Notons en terminant que la Société des Missions-Étrangères (SMÉ) a été fondée en 1921 par l’Assemblée des évêques du Québec qui existait déjà à cette époque. Durant le colloque on a pu noter qu’elle reprend le sigle SME que le Séminaire de Québec utilise toujours puisque qu’au point de départ Mgr de Laval l’avait nommé le « Séminaire des Missions-Étrangères ». C’est dire la proximité de ces deux institutions.

 Crédits photo H. Giguère

Monsieur le Supérieur général, l’abbé Gilles Routhier (dont on voit la photo ci-contre) nous livre maintenant quelques-unes de ses impressions générales sur ce colloque dont il a été un artisan important. Deux « Séminaires des missions étrangères », celui de Québec et celui de Pont-Viau, avaient conjugués leur force pour tenir ce colloque dont le thème « Des missions étrangères à la mission au Québec » indique le déplacement intervenu au cours du dernier siècle. L’on peut dire, aujourd’hui, « Québec terre de mission », alors qu’en 1921, les territoires de mission étaient situés dans les pays lointains. Mais le déplacement ne s’arrête pas là. D’une société cléricale, la Société des missions étrangères compte aujourd’hui plusieurs laïcs, hommes et femmes, associés. Depuis 1978, elle a envoyé en mission 130 laïques-missionnaires originaires d’une quinzaine de pays. C’est dire également qu’elle s’est internationalisée. Du reste, les participants au colloque étaient originaires d’une douzaine de pays, nous donnant le portrait de ce que devient l’Église du Québec.
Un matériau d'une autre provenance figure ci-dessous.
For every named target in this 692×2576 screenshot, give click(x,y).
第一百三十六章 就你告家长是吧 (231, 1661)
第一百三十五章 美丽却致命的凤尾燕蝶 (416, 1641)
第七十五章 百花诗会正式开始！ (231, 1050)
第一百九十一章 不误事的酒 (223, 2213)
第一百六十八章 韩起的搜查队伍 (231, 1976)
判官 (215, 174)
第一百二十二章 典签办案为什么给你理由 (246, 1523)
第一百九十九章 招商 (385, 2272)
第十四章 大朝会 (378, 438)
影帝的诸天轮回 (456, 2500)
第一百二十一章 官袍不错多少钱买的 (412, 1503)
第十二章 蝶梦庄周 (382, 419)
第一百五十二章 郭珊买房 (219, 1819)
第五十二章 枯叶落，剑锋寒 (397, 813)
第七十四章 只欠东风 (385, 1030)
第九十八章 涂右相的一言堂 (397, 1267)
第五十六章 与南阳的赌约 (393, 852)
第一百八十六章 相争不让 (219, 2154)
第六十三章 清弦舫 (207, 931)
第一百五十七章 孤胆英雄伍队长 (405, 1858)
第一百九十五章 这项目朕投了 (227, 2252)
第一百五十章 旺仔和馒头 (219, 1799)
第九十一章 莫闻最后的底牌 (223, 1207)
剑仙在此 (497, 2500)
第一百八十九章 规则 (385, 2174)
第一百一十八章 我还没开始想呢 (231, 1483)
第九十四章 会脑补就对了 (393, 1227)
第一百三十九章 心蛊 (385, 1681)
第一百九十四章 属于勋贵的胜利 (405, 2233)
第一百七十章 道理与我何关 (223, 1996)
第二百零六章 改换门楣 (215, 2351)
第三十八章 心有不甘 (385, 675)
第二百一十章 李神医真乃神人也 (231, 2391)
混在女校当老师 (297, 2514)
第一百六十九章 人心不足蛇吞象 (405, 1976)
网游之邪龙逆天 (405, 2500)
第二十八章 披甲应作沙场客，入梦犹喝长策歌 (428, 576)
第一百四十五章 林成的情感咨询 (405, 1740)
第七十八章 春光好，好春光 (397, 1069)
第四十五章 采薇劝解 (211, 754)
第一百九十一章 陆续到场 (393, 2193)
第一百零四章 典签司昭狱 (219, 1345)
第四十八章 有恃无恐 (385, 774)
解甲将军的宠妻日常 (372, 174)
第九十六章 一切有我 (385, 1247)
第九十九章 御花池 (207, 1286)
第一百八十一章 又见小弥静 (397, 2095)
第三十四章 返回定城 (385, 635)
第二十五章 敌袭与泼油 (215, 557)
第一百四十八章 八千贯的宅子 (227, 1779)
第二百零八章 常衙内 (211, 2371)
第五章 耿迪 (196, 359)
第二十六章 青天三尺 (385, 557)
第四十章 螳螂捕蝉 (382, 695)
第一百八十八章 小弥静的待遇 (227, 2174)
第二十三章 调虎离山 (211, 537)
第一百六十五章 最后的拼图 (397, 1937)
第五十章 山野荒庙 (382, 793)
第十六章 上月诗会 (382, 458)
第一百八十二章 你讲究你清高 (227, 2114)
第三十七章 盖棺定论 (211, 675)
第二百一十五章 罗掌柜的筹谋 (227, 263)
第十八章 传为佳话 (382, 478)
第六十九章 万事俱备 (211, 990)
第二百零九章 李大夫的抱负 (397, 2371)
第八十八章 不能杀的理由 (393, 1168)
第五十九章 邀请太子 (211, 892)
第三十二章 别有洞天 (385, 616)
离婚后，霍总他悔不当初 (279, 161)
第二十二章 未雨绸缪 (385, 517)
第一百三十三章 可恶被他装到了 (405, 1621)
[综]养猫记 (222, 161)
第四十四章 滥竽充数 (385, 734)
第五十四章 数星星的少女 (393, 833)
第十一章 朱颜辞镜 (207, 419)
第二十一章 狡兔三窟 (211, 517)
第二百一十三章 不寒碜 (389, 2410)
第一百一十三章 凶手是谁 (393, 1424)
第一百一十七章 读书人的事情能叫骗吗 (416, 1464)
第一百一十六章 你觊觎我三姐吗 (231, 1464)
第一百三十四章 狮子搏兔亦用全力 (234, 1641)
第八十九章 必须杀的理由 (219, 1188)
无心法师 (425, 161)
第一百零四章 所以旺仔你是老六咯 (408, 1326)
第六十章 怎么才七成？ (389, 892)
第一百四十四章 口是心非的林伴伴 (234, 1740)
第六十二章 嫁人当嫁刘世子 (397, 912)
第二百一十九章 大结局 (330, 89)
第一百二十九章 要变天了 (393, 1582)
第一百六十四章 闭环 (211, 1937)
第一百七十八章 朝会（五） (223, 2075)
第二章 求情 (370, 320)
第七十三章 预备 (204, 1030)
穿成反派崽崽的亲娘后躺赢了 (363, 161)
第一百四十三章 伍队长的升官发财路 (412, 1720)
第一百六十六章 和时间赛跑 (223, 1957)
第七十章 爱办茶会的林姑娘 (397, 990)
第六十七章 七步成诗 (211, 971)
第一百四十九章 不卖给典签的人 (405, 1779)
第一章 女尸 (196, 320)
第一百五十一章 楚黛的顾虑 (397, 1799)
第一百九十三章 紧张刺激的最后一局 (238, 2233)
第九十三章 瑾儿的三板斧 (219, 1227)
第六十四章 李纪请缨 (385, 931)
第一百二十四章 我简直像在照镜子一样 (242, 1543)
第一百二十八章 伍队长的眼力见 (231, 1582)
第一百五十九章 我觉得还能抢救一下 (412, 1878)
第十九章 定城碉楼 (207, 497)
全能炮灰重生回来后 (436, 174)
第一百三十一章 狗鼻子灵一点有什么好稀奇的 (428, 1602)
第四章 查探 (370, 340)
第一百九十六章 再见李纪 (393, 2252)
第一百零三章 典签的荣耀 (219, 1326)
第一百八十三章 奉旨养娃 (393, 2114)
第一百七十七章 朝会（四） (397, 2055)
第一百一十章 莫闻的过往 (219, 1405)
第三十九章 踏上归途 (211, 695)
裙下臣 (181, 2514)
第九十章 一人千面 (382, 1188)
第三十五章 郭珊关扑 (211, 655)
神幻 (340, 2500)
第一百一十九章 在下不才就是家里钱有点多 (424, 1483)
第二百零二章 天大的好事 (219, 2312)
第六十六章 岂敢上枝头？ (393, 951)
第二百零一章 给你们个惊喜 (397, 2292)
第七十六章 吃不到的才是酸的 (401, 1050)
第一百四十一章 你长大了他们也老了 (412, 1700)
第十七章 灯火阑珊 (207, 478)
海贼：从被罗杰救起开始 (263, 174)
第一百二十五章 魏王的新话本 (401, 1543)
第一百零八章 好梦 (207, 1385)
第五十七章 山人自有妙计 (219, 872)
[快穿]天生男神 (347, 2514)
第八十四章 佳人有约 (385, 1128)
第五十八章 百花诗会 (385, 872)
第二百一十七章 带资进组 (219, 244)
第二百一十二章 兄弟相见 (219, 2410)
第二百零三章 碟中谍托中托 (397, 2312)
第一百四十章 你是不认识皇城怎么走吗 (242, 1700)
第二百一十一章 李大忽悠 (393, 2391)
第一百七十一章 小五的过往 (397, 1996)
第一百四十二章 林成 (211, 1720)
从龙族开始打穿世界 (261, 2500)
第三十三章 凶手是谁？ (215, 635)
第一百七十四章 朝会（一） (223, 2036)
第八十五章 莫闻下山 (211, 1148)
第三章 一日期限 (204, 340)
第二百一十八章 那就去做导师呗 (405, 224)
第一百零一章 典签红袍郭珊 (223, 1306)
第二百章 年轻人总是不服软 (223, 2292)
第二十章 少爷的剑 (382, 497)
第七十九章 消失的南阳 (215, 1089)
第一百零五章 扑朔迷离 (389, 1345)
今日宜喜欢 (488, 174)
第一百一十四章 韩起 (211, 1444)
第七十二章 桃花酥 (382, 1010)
Il y a cent ans, les évêques du Québec, conscients de l’urgence missionnaire à leur époque, mettait sur pied une société missionnaire appelée à œuvrer dans les missions étrangères. Mis devant une nouvelle urgence missionnaire, au Québec cette fois, nous sommes placés devant des choix ambitieux et audacieux à faire. Créer le véhicule adéquat pour une relance de la mission au Québec. Aurons-nous l’audace et l’ambition nécessaire pour répondre à cet appel ? 

L'affiche du centenaire de la Société des Missions-Étrangeres du Québec (Crédits photo H. Giguère)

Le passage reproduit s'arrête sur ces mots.